The President’s poll numbers aren’t the mystery Suskind presents them as. If you want to know what killed Obamaism, the answer is the stagnant economy. No president, no matter how politically graceful or personally confident, looks good in the midst of an economic crisis. When unemployment rose during the 1980–1981 recession, President Ronald Reagan’s approval ratings fell below 40 percent and his party lost twenty-six House seats in the midterm election. When Franklin Delano Roosevelt and the Federal Reserve twisted toward austerity too early and sparked the 1937 recession, Democrats lost more than seventy seats the following year. No one would accuse either president of insufficient charisma or weak leadership. Americans don’t want leaders so much as they want jobs. And that’s Obama’s problem now, too.
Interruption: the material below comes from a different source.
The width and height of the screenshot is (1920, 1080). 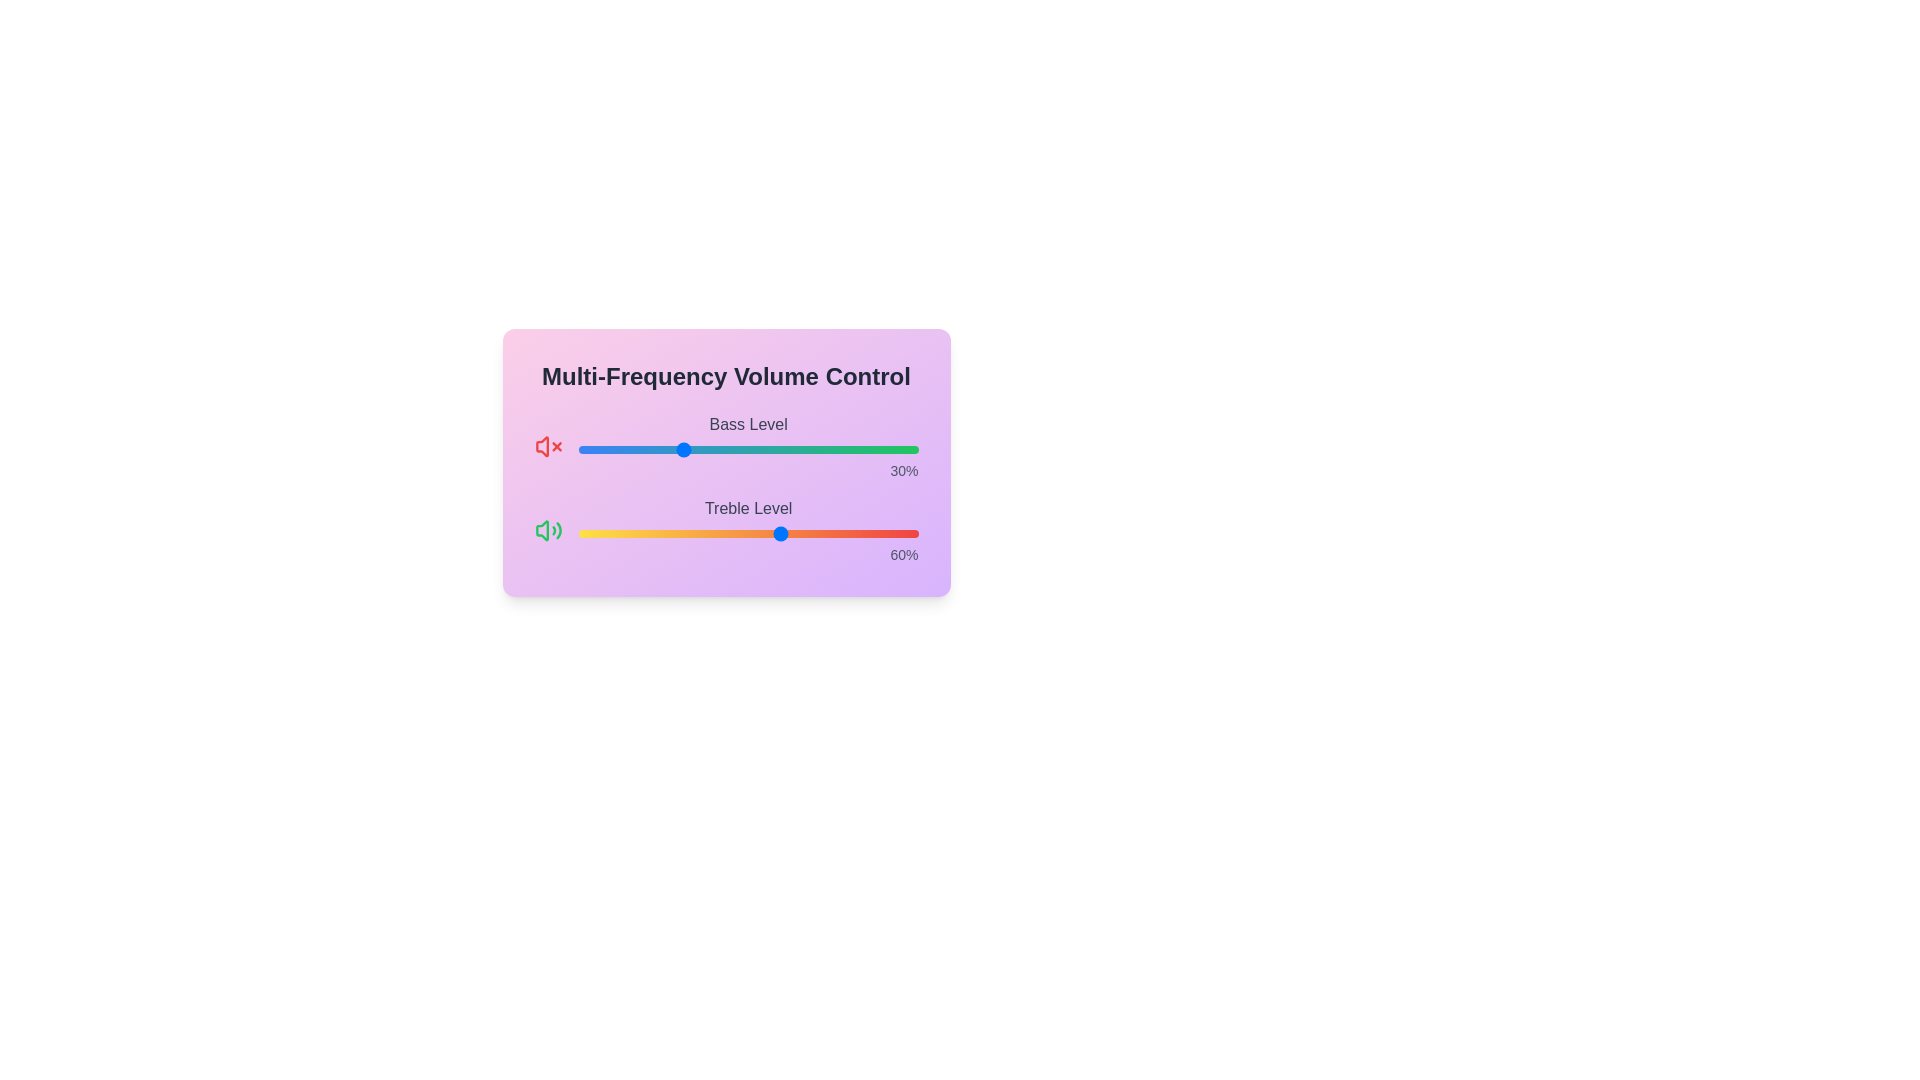 What do you see at coordinates (646, 532) in the screenshot?
I see `the treble slider to set the treble level to 20` at bounding box center [646, 532]. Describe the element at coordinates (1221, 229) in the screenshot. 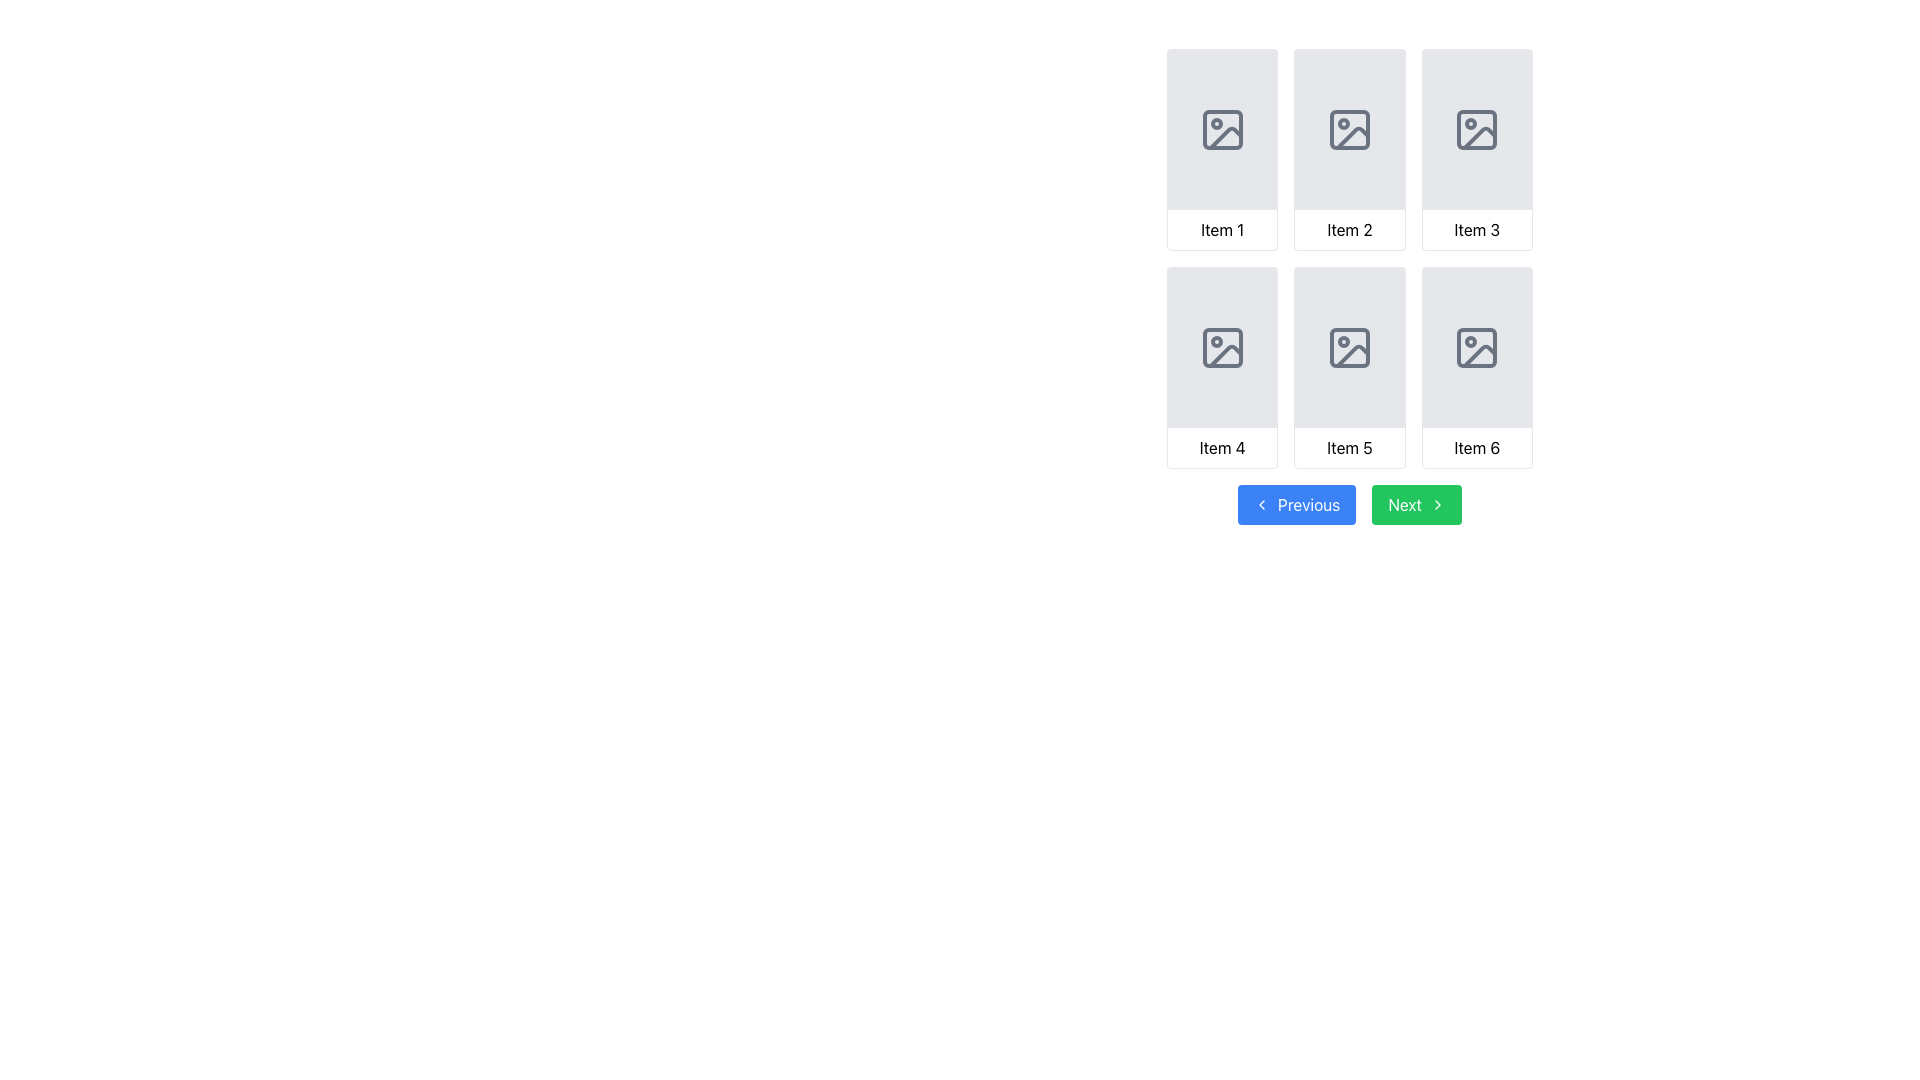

The great counterfactual of Suskind’s book is “What if Obama had chosen a different team of advisers?” But by the end of his book, the counterfactual was coming true. Emanuel was out. Summers, too. Romer had left, and so had Orszag. Even David Axelrod, Obama’s longtime political adviser, was decamping back to Chicago. Only Geithner remains.

In his conclusion, Suskind seems appreciative of the replacements Obama chose. “Following the midterms,” reports Suskind, “the president seemed to be assembling the team he’d originally wanted.” He quotes an anonymous Obama adviser who says, “Rahm and Larry especially, but others on senior staff as well, didn’t have a strong appreciation of what got [Obama] elected, the power of it and how to harness it.” He says that the housecleaning left Obama looking “oddly liberated.”